`Str` module scope · ideas · Zulip Chat Archive

Stream: ideas

Topic: `Str` module scope

Richard Feldman (May 29 2023 at 03:40):

what if the scope of the Str module no longer included Unicode concepts like grapheme clusters, scalars, etc?

the diff would look like this:

https://github.com/roc-lang/roc/compare/main...simplify-str

and then those functions could be moved into a dedicated (currently extremely WIP) unicode package

Richard Feldman (May 29 2023 at 03:41):

also the module docs for Str could be dramatically simplified, because currently most of them consist of explaining Unicode concepts like extended grapheme clusters, which aren't commonly known but which are currently a prerequisite for understanding these Str APIs :sweat_smile:

Anton (May 29 2023 at 08:45):

Not being able to get the "chars" or the length of a Str without a package seems like a big disadvantage. I find it hard to imagine that users would prefer it that way.

Richard Feldman (May 29 2023 at 11:31):

hm, so what are some use cases where people want those things? :thinking:

Anton (May 29 2023 at 12:31):

validation, for example in web forms
statistics/data science
parsers
programming puzzles

String.length is used 4.5K times in elm code on github, I'd have to deeper relative analysis to see if that's a lot but it's a data point.
String.toList is used 2k times in elm code on github

Due to my background in data science I definitely use these functions more than most but validation of string inputs is a generally common use case.
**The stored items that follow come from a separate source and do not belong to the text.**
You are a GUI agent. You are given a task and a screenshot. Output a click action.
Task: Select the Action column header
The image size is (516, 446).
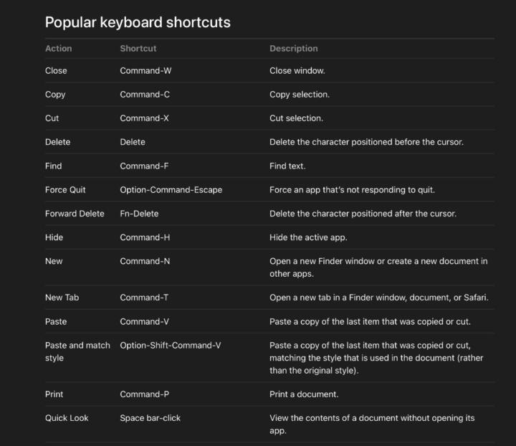point(58,48)
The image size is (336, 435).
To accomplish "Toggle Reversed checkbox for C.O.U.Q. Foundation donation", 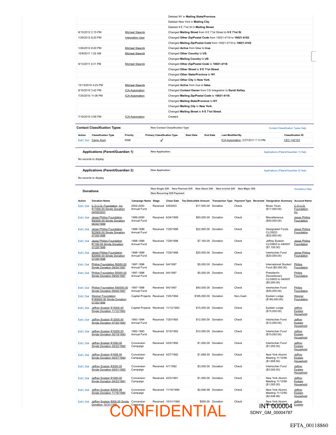I will [x=259, y=206].
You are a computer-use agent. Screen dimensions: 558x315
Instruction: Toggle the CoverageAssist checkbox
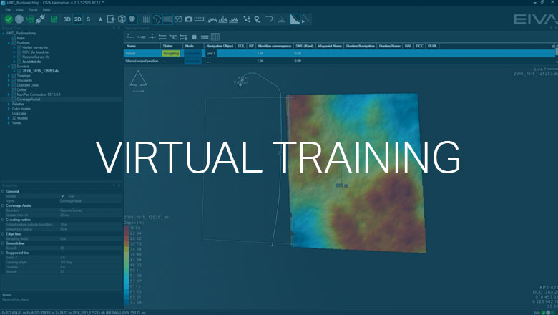point(14,99)
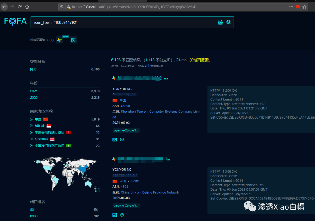
Task: Click the ASN 45090 link
Action: pos(125,106)
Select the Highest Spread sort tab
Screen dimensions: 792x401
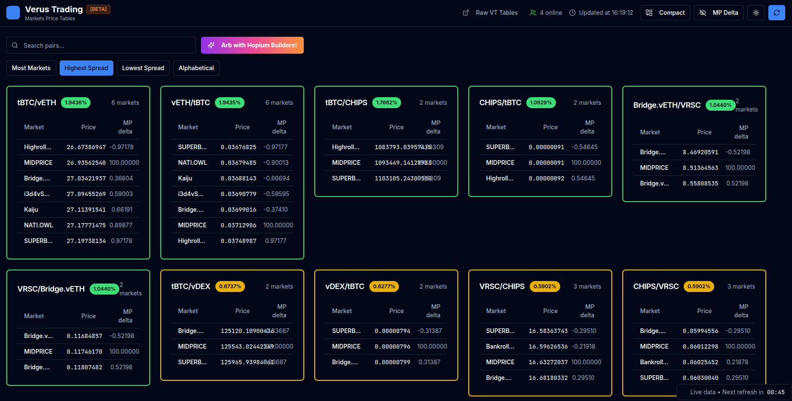pyautogui.click(x=86, y=68)
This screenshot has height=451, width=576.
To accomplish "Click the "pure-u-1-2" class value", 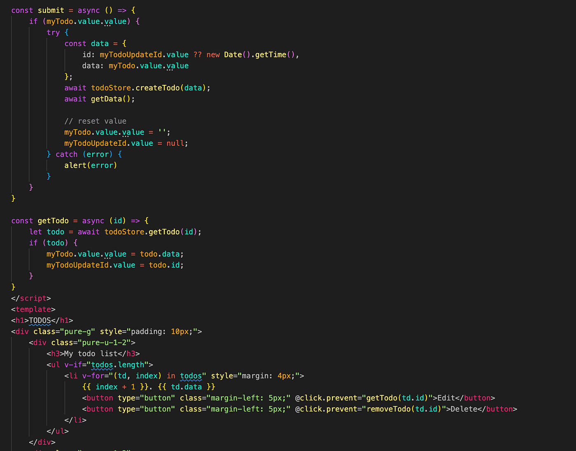I will point(104,343).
Not having these functions in the std lib will likely be surprising to users and I would expect this to evoke negative emotions.

Richard Feldman (May 29 2023 at 13:14):

interesting! So for some more context: pat of the reason I want to explore this is that the status quo (in programming in general) is that it's very common for people to reach for the wrong string operations, and then have code that works in a lot of cases but then totally breaks on edge cases like non-English languages or (especially) emoji

Richard Feldman (May 29 2023 at 13:15):

and while I think this is probably true:

Not having these functions in the std lib will likely be surprising to users and I would expect this to evoke negative emotions.

I'm wondering whether this is one of those cases where that's kind of the only way to get to a world where people reach for less error-prone tools

Richard Feldman (May 29 2023 at 13:16):

for example:

validation, for example in web forms

so let's say we have Str.countGraphemes as the easiest thing to reach for, and people have a mental model of "ok, if I want to count the number of 'characters', that's what I reach for, so I'll make sure the 'first name' field is no more than 16 'characters' by using Str.countGraphemes"

Richard Feldman (May 29 2023 at 13:17):

but actually the reason they're enforcing that is that the database column has a capacity of 16 bytes, and so when they get a first name that's 16 grapheme clusters but actually more than 16 bytes, the validation passes but then the database insert fails and the end user gets a cryptic server 500 error instead of a nice message

Richard Feldman (May 29 2023 at 13:18):

also, I think in the case of parsers - I could be wrong! - but I think there's a good chance that the nicest parser API is one that doesn't include a concept of "character"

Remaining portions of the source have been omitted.